2018年5月22日火曜日

おりこうワンちゃんのレシピ(最終回)

こんにちは。神奈川県 Pet Hotel 11!(ペットホテルワンワン)のお庭番です。




前回のブログのつづきです。


【レシピ4 もっとも大切なこと】


「おりこうワンちゃんのレシピ」と題して、愛犬が「穏やかで落ち着いたワンちゃん」でいるために飼い主さんがどう振る舞うべきか、というお話をしてきました。

シリーズ最終回のきょう、今までお話してきたどの内容よりも最優先すべき、もっとも大切なレシピについてお話したいと思います。

まずは、今までのレシピのポイントと、その目的についておさらいしておきます。



●前回までのおさらい(まとめ)



◇ワンちゃんと閉ざされた関係にならないよう、多くの出会いや経験に連れ出そう。


・ワンちゃんにとって「未知=怯えの対象」が減り、精神安定につながります。

・共に多くの体験をした飼い主さんとの絆が強まります。


◇ワンちゃんにとってのフェアなリーダーでいるよう心がけよう。


・ワンちゃんが自らすすんで飼い主さんに「ついていきたい」という気持ちになります。


◇次の事柄の「メリハリ」を意識しよう。


■「叱る」と「褒める」
■「許可」と「禁止」
■「構う」と「構わない」
■「あげる」と「片付ける」(与える物に関して)
■「入っていい場所」と「入ってはいけない場所」(家の中で)
■出入口の通過は「飼い主さんが先」「ワンちゃんは後」

・ワンちゃんに守ってもらわなくてはならない「人間社会のルール」を解りやすく示してあげることによって、ワンちゃんが「いい子」にしやすくなります。
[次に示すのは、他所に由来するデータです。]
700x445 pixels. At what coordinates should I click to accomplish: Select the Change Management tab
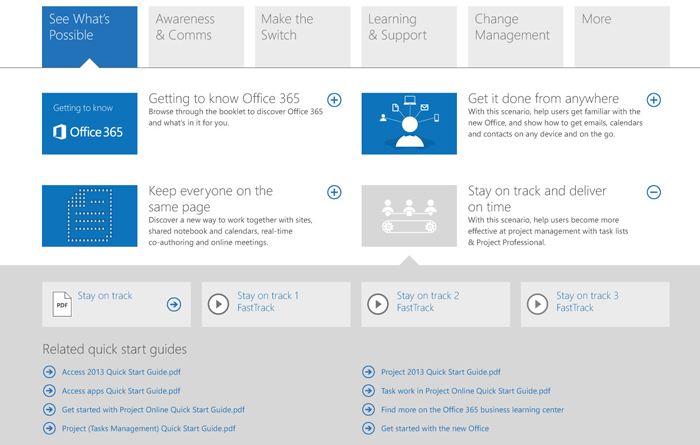516,36
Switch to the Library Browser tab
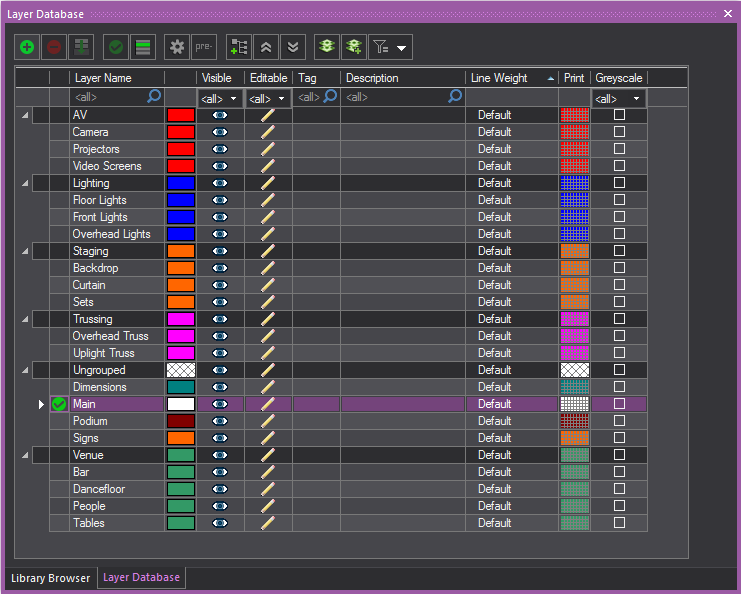 coord(49,578)
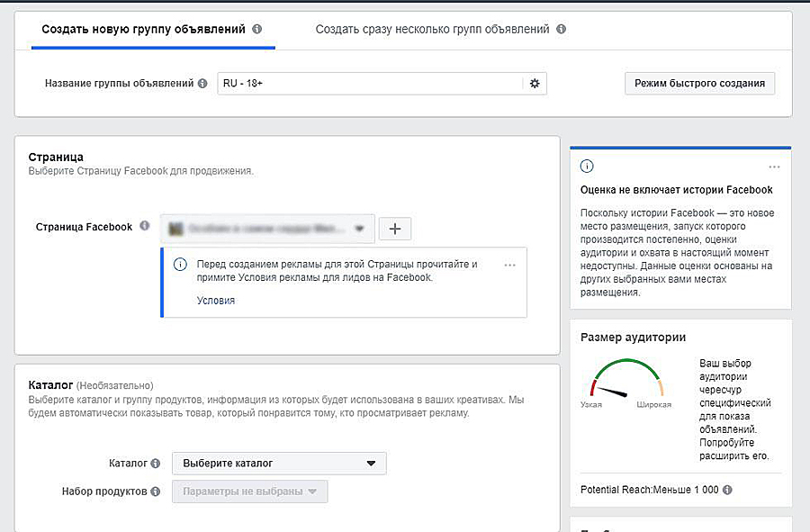The image size is (810, 532).
Task: Click the audience size gauge meter
Action: (626, 383)
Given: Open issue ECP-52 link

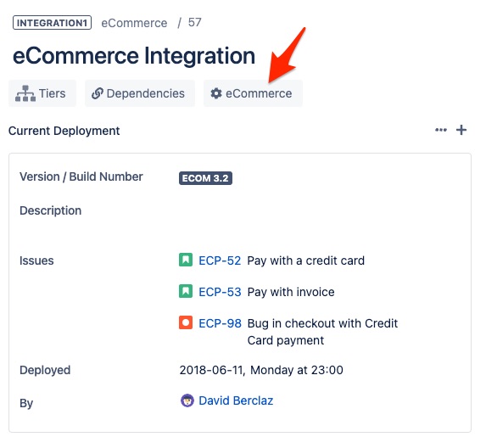Looking at the screenshot, I should 220,260.
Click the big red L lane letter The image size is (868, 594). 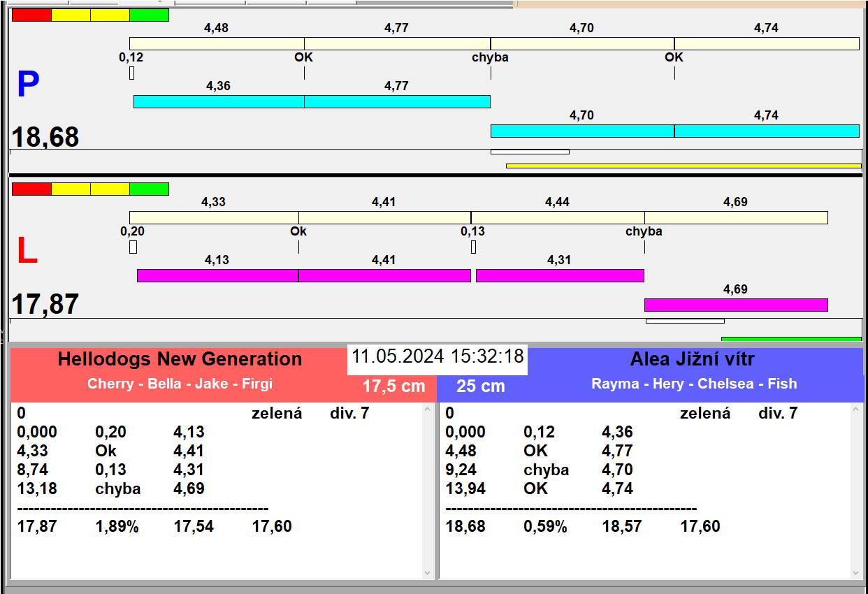[x=27, y=252]
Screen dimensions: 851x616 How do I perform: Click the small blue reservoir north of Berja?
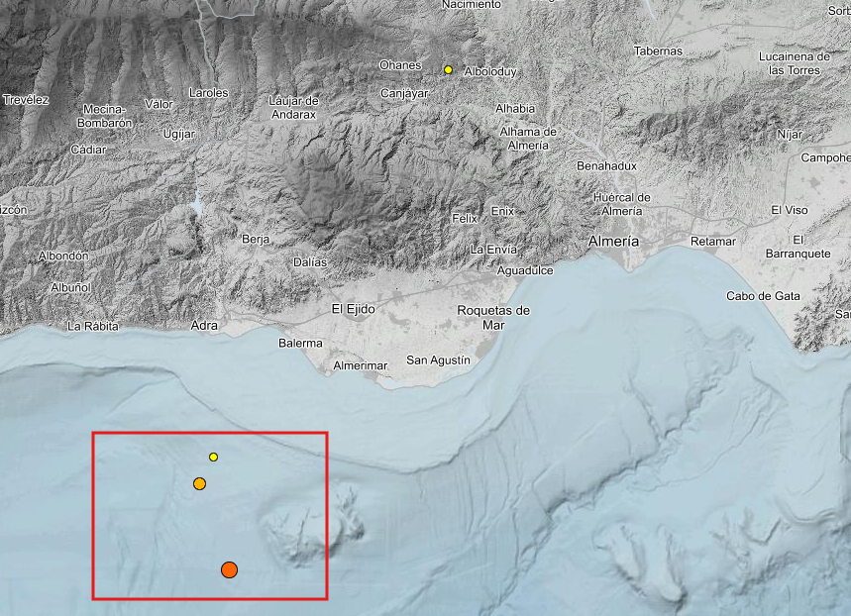[198, 206]
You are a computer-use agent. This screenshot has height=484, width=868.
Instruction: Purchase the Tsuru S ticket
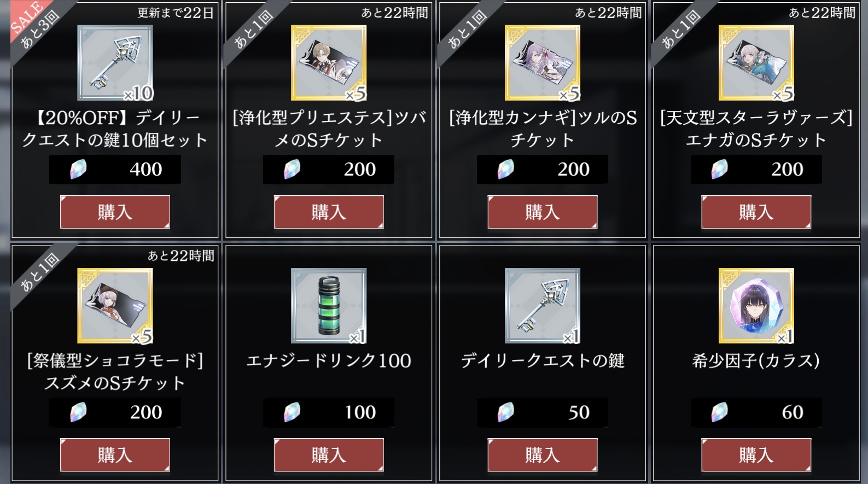click(x=543, y=212)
・リーダーは飼い主さんであることを、常にワンちゃんが認識できます。


すべては、飼い主さんがワンちゃんにとっての「よきリーダー」でいるためのレシピだということがお解りいただけるでしょーか?



●すべてを台無しにしてしまうこと


上記の事柄のすべてが完璧にできていたとしても、これからお話することができていなければ、ワンちゃんから「よきリーダー」だと認めてもらうことはできません。

逆に、上記の事柄が多少いい加減になってしまったとしても、これからお話することができていれば、ワンちゃんの信頼を大きく失うことはないかもしれません。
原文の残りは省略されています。